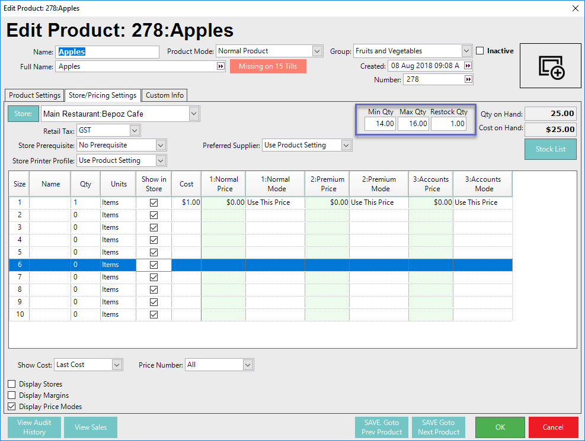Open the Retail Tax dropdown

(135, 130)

...

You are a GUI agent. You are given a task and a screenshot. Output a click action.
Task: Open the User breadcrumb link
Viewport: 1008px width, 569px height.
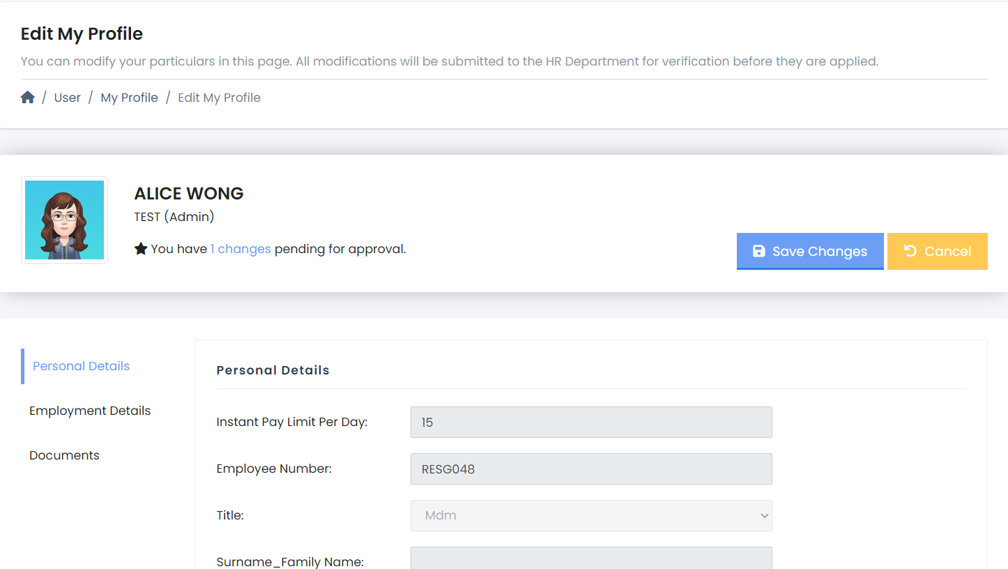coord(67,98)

Directive: Output the records from the line containing "You are a GUI" up to and including the line containing "coord(67,98)" as a Markdown table with columns Row and Line, skipping blank lines and leaving out the pictures.

Response to this exercise:
| Row | Line |
|---|---|
| 1 | You are a GUI agent. You are given a task and a screenshot. Output a click action. |
| 2 | Task: Open the User breadcrumb link |
| 3 | Viewport: 1008px width, 569px height. |
| 4 | coord(67,98) |